● ABOUT THIS EXERCISE:
Beginning with the line below that contains "Task: Click the Font Color A icon" and ending with the line that contains "Image resolution: width=1316", copy every line exactly. Copy nothing else.

● SUPPLIED ENTRIES:
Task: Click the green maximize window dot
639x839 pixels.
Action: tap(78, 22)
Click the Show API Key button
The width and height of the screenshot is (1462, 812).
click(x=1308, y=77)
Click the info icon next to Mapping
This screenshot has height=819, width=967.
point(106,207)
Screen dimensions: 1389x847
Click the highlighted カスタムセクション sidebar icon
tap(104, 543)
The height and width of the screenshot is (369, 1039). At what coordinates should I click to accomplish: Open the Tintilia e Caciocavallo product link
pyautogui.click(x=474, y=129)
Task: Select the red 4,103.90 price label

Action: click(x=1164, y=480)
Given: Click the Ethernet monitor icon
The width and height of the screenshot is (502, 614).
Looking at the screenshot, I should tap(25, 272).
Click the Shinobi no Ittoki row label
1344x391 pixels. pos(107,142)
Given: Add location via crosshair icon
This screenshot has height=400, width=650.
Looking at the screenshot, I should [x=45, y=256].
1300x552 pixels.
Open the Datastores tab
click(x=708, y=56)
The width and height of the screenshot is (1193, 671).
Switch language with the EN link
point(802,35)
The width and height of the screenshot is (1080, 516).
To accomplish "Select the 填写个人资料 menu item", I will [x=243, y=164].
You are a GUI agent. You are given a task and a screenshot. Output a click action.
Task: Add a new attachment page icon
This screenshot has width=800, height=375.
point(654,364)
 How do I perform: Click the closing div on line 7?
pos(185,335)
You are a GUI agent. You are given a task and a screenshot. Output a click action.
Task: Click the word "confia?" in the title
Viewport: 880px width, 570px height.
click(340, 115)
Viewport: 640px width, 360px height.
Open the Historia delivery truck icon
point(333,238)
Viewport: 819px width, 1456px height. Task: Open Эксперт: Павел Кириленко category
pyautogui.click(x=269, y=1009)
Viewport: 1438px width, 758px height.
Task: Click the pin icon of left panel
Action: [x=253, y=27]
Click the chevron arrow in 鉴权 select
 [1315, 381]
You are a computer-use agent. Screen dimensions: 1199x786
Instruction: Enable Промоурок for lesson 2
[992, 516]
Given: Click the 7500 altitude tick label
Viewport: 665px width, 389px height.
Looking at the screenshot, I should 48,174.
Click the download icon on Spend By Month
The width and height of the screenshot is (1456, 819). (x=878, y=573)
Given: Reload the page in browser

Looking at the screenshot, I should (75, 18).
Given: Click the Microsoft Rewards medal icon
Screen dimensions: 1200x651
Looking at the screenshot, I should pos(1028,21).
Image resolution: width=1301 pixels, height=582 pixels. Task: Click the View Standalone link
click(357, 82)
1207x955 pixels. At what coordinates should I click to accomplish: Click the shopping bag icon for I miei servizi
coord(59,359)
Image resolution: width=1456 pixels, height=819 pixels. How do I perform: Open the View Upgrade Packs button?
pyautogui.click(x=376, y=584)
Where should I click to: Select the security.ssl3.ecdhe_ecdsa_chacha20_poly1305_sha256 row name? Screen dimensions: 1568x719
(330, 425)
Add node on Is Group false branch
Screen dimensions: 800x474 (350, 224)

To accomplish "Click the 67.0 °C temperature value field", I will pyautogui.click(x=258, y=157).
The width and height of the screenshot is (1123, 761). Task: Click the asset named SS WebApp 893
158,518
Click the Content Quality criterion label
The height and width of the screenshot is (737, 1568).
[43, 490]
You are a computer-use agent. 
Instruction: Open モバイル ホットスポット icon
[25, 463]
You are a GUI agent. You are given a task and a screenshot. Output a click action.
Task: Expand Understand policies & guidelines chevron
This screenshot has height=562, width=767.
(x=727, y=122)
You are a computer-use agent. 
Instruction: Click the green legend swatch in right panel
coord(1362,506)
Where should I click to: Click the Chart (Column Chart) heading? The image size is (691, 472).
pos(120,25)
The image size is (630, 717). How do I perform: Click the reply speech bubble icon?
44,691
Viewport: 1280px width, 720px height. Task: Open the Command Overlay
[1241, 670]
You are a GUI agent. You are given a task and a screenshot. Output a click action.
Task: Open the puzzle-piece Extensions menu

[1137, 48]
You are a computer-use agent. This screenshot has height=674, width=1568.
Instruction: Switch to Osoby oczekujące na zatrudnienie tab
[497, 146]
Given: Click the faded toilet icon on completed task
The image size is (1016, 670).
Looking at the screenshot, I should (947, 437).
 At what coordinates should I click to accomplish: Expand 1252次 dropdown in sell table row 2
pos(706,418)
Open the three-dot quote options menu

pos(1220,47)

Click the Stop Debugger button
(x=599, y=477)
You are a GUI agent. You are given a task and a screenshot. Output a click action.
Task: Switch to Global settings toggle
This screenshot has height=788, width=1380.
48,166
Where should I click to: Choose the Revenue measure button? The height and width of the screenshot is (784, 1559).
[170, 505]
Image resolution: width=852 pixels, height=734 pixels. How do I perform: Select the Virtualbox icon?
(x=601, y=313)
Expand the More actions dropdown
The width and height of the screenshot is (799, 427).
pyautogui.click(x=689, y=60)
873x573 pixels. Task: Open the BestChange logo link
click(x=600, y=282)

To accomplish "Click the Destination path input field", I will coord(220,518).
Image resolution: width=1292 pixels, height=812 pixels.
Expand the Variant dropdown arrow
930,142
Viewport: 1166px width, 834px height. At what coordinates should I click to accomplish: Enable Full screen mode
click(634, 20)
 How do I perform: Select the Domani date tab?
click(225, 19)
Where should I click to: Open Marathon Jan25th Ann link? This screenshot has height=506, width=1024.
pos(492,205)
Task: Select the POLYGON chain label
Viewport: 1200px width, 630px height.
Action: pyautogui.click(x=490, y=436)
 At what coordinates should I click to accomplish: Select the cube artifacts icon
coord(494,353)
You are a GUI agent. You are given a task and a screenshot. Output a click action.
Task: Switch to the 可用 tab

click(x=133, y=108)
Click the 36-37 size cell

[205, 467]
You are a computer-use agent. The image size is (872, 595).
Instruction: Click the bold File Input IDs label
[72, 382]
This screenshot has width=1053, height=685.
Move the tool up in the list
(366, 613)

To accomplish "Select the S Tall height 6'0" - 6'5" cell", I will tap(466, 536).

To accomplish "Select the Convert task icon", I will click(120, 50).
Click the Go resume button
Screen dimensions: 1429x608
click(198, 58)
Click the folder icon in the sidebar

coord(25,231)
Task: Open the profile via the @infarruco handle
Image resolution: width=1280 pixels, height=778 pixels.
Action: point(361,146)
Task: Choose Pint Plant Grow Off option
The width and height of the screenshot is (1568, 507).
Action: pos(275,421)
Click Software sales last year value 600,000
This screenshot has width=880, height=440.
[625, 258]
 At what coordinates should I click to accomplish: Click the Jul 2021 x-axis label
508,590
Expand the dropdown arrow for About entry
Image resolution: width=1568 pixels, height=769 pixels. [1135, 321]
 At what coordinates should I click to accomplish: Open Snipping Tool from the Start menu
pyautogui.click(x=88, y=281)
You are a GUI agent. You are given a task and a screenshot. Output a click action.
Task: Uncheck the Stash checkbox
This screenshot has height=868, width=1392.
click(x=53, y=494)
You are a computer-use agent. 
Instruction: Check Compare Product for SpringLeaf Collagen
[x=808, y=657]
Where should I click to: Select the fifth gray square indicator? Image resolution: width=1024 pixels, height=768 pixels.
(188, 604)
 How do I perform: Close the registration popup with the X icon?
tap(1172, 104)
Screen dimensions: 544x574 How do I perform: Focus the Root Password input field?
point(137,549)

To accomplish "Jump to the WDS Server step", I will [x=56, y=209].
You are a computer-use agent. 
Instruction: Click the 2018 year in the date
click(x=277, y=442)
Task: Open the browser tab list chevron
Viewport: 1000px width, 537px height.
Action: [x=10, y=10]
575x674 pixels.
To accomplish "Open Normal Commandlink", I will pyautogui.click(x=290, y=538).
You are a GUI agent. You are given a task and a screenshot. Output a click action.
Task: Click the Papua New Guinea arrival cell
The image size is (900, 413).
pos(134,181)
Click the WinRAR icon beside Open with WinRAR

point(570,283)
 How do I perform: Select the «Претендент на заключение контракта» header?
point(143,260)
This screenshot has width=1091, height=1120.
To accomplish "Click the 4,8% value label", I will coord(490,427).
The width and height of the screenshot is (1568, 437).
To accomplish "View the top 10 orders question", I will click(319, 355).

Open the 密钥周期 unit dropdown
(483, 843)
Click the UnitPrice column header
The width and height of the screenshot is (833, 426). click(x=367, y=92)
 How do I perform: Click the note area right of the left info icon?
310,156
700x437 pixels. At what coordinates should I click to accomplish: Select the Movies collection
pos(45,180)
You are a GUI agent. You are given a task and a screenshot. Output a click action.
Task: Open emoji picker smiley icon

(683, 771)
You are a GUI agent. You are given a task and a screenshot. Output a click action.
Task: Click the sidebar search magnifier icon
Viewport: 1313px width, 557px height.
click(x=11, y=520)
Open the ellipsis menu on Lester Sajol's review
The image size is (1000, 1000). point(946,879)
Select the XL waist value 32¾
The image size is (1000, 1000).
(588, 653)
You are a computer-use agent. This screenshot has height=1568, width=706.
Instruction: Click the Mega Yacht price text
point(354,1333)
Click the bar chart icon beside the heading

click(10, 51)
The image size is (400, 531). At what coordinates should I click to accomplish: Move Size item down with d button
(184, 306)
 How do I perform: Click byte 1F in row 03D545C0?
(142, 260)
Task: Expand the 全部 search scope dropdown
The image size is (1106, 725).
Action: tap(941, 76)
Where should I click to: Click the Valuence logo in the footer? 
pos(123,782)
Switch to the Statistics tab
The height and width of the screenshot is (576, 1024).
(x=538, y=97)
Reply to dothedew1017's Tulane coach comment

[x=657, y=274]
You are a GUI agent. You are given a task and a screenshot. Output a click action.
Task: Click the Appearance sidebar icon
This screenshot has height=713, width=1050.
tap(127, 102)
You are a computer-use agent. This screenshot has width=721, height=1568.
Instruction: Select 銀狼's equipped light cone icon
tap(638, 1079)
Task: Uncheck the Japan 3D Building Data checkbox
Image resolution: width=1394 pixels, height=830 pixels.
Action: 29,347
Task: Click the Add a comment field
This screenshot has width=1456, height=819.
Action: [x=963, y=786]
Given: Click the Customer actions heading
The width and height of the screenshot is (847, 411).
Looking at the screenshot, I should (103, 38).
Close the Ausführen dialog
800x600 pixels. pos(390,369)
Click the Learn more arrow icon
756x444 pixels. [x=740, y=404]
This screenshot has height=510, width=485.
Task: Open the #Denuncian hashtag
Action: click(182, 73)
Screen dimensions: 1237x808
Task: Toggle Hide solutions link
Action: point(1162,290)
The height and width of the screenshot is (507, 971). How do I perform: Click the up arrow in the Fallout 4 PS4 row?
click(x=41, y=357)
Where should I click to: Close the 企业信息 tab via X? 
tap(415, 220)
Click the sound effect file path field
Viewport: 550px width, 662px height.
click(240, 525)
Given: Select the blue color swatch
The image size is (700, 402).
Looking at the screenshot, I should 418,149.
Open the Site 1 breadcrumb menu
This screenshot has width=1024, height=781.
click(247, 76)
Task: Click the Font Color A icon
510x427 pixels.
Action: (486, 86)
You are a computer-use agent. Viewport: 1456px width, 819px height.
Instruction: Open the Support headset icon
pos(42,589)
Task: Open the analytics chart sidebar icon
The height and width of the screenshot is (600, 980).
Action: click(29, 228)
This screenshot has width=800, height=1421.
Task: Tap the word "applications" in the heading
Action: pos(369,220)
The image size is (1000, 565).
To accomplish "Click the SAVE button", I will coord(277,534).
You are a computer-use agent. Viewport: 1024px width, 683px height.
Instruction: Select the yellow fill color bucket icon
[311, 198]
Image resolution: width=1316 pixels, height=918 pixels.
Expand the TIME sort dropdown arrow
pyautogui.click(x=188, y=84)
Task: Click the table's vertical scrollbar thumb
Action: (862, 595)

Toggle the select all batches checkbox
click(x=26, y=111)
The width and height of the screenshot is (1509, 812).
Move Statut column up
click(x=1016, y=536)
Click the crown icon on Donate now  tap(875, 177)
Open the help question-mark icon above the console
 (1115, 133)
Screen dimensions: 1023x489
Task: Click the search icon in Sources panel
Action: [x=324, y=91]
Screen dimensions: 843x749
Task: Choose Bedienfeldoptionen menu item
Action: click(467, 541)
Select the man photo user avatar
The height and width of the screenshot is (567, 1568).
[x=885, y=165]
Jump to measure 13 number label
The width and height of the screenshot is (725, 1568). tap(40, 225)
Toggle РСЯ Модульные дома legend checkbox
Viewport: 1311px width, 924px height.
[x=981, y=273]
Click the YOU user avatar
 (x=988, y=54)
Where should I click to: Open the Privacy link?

● TASK SOLUTION:
Task: Click the Font Color A icon
510x427 pixels.
Action: (486, 86)
You are a computer-use agent. Viewport: 1456px width, 819px height.
Instruction: Open the Support headset icon
pos(42,589)
Task: Open the analytics chart sidebar icon
The height and width of the screenshot is (600, 980).
Action: click(29, 228)
This screenshot has width=800, height=1421.
Task: Tap the word "applications" in the heading
Action: pos(369,220)
The image size is (1000, 565).
To accomplish "Click the SAVE button", I will coord(277,534).
You are a computer-use agent. Viewport: 1024px width, 683px height.
Instruction: Select the yellow fill color bucket icon
[311, 198]
Image resolution: width=1316 pixels, height=918 pixels.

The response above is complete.